Rainwater harvesting has been earmarked as an intervention strategy to provide clean and potable water directly to households and thereby alleviate the pressures on existing water systems. Conflicting conclusions have however, been made regarding the quality of harvested rainwater, as microbial and chemical contaminants have previously been detected in rainwater tanks. Following the completion of the Water Research Commission project K5/2124//3 titled, “Point of use disinfection systems designed for domestic rainwater harvesting (DRWH) tanks for improved water quality in rural communities,” it was established that utilising rainwater for potable purposes may only be achievable if pre-treatment systems are utilised. Literature as well as the results from project K5/2124//3 then showed that solar pasteurization is a reliable and inexpensive treatment system, which can be employed for the treatment of larger quantities of rainwater.
The current WRC project K5/2368//3 thus focuses on the implementation of rainwater harvesting solar pasteurization treatment systems on site in Enkanini informal settlement. Enkanini was selected as the location for the installation of the rainwater harvesting treatment systems, as only 32 standpipes are intermittently located throughout the settlement and upon completion of deliverable one (WRC project K5/2368//3), titled: “Social perception of implementing a pilot Domestic Rainwater Harvesting (DRWH) Multi-Tank station in Enkanini, Stellenbosch”, results indicated that 61% of the respondents (n = 95) were familiar with the concept of rainwater harvesting. In addition, many of the respondents (67%) were favourably inclined towards using rainwater for their daily needs, with 77% indicating that they would use the water for bathing and cleaning their house, while 65% would use the water for cooking and 46% would use the water for potable or drinking purposes.
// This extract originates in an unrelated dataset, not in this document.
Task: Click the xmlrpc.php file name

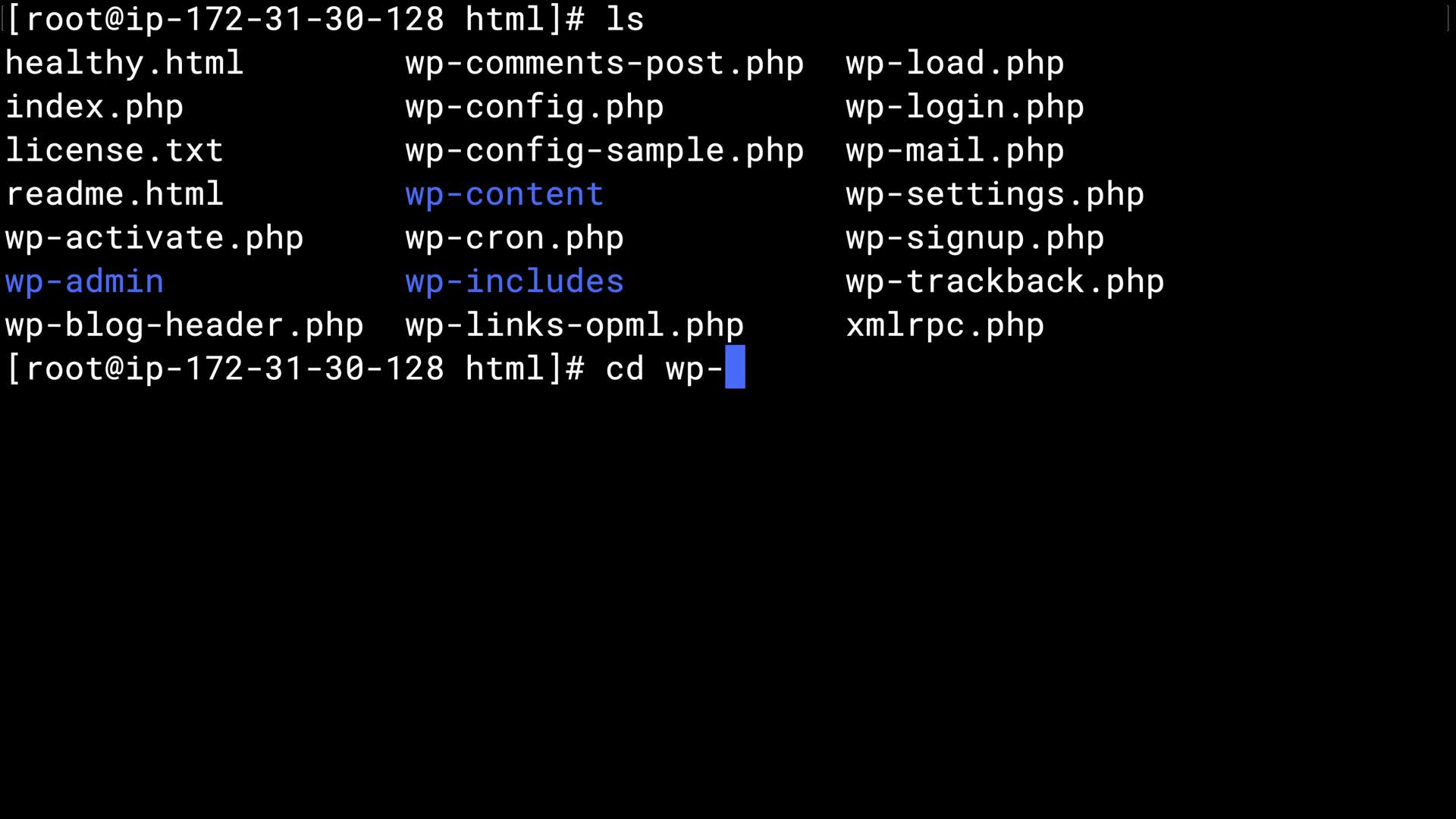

Two small-scale rainwater harvesting solar pasteurization treatment systems were then installed at a local church (site 1) and a free-standing informal dwelling (site 2), respectively, while a large-scale system was installed at the Enkanini Research Centre (ERC, site 3), where Mr Yondela Tyawa, the co-researcher on the project, is based. On Monday 7 September 2015 the Water Resource Microbiology research group (Stellenbosch University), together with Ms Lauren Tavener-Smith and Mr Berry Wessels, affiliated with the Sustainability Institute at Stellenbosch University, hosted a workshop at the ERC with all the participating Enkanini residents. The primary aim of the workshop was to explain the principle of the treatment system as well as outline the maintenance and primary water uses of the treated water as indicated on the rainwater harvesting poster. The workshop was a huge success and in total ten households based in Enkanini will be involved in the pilot research phase of the project.